What needs to be done: Transcribe the entries below with complete accuracy, excluding the pictures.

[Extracted data entries]
# # # # #

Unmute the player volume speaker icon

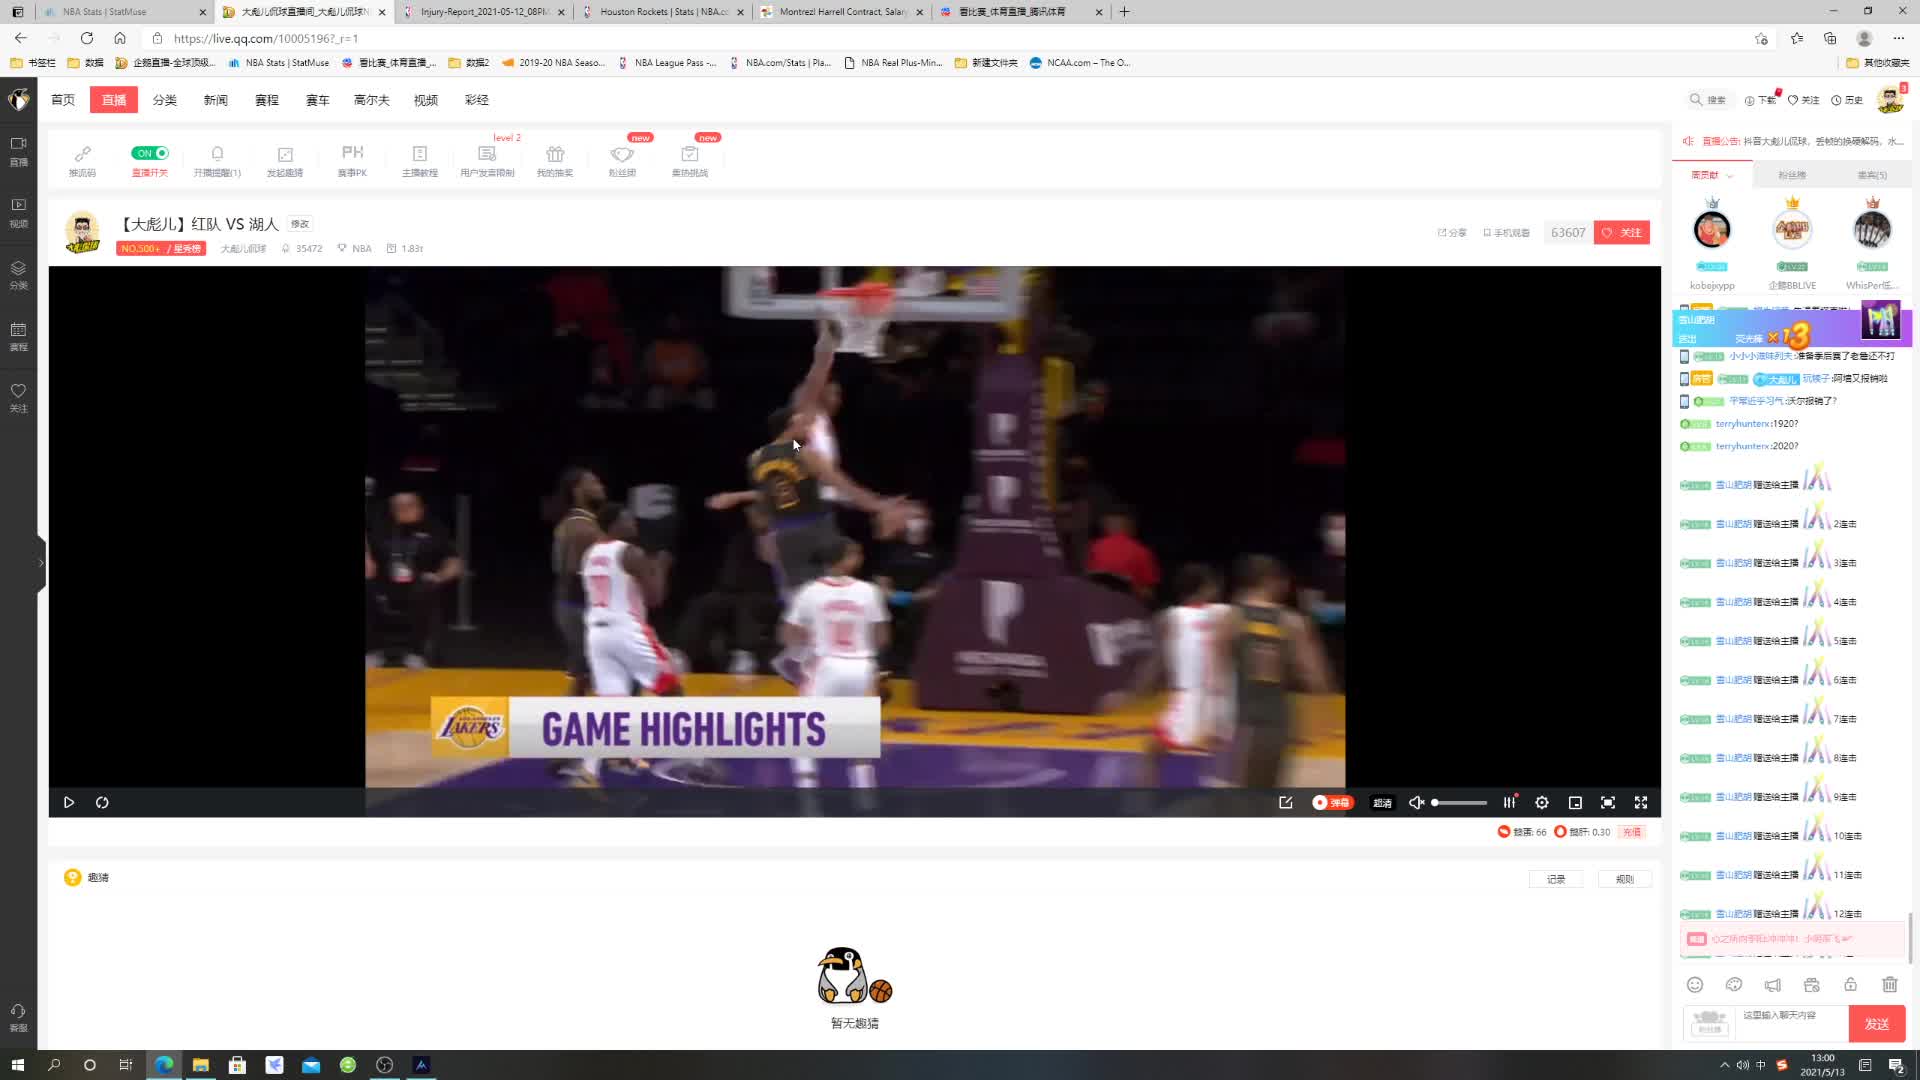1416,802
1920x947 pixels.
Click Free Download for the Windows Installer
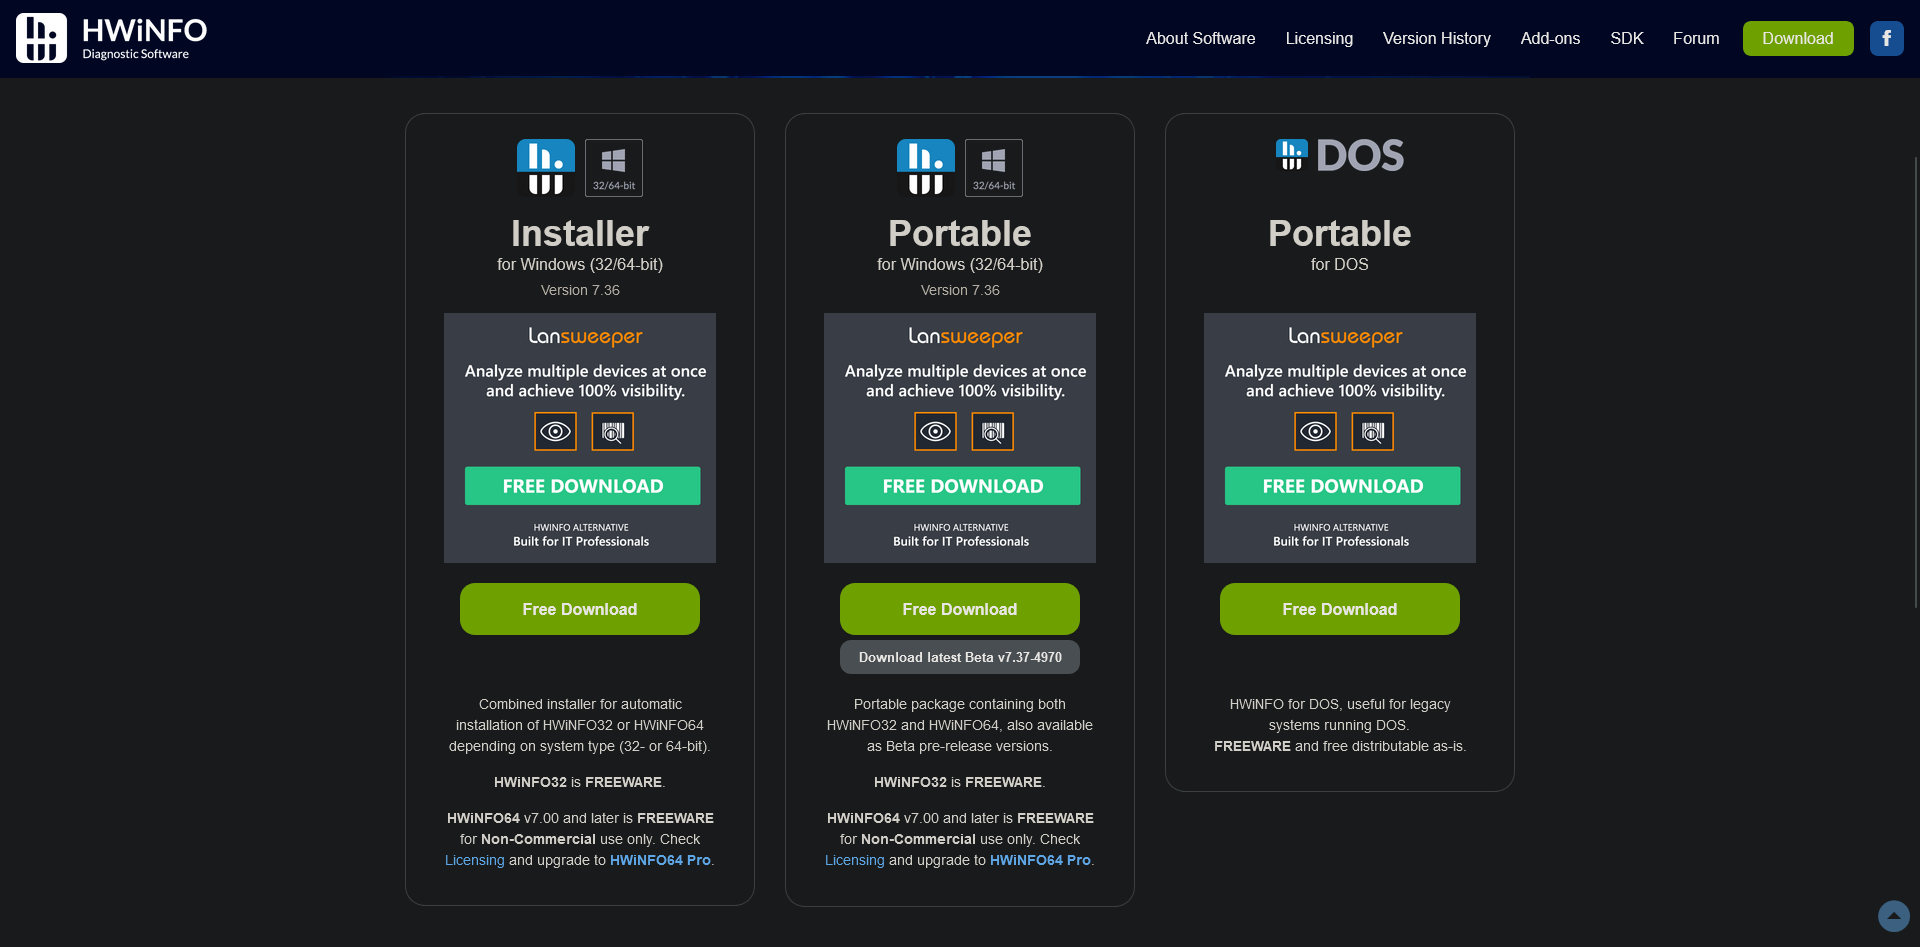pyautogui.click(x=579, y=609)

# # # # #

The completed task:
Unmute the player volume speaker icon

1416,802
1920x947 pixels.
Click Free Download for the Windows Installer
pyautogui.click(x=579, y=609)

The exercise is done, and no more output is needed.